Evaluate Multi-Layer Perceptron on MNIST

  • Use Keras mlp.evaluate(test_inputs, test_outputs)
In [13]:
# Evaluate MLP classifier
test_loss, test_acc = mlp.evaluate(test_images_mlp, test_labels_cat)
print('MLP Test accuracy:', test_acc, '- MLP Test loss:', test_loss)
10000/10000 [==============================] - 0s 19us/step
MLP Test accuracy: 0.98 - MLP Test loss: 0.07149975089433429

Convolutional Neural Networks (CNNs)

  • LeCun, 1989.

ZIPCODE digit recognizer

CNN Elements: Filters, Layers, Strides and Padding

Figure

Convolutional Neural Network MNIST Classifier (CNN)

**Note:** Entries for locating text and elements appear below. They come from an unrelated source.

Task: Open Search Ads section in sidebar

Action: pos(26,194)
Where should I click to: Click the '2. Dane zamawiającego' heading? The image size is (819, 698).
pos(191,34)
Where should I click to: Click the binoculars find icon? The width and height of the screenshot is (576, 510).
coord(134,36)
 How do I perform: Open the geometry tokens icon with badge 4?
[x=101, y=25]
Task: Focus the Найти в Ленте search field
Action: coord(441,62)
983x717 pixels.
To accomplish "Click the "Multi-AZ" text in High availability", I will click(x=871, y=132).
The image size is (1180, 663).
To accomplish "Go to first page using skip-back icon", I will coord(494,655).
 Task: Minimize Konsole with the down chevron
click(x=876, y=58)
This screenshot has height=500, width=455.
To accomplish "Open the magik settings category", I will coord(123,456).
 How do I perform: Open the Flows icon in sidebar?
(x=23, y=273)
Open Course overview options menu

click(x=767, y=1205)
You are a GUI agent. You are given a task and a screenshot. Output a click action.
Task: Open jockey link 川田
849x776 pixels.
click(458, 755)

  • CNN (~98% with one hidden layer) - skip
  • CNN (~99.2% with three hidden layers, total trainable params: 130,890)
  • CNN Test accuracy: 0.9919

Contrast CNN trainable parameters and accuracy (~99.2%, trainable params: 130,890) to single-layer MLP (~98% with one hidden layer, 256 nodes; total trainable params: 203,530).

In [14]:
# Keras CNN MNIST classifier - Three-Layer Convolutional Neural Network
# CNN input (28, 28, 1) images - CNN output (3, 3, 64) tensor
cnn = models.Sequential()
cnn.add(layers.Conv2D(32, (3, 3), activation='relu', input_shape=(28, 28, 1)))
cnn.add(layers.MaxPooling2D((2, 2)))
cnn.add(layers.Conv2D(64, (3, 3), activation='relu'))
cnn.add(layers.MaxPooling2D((2, 2)))
cnn.add(layers.Conv2D(64, (3, 3), activation='relu'))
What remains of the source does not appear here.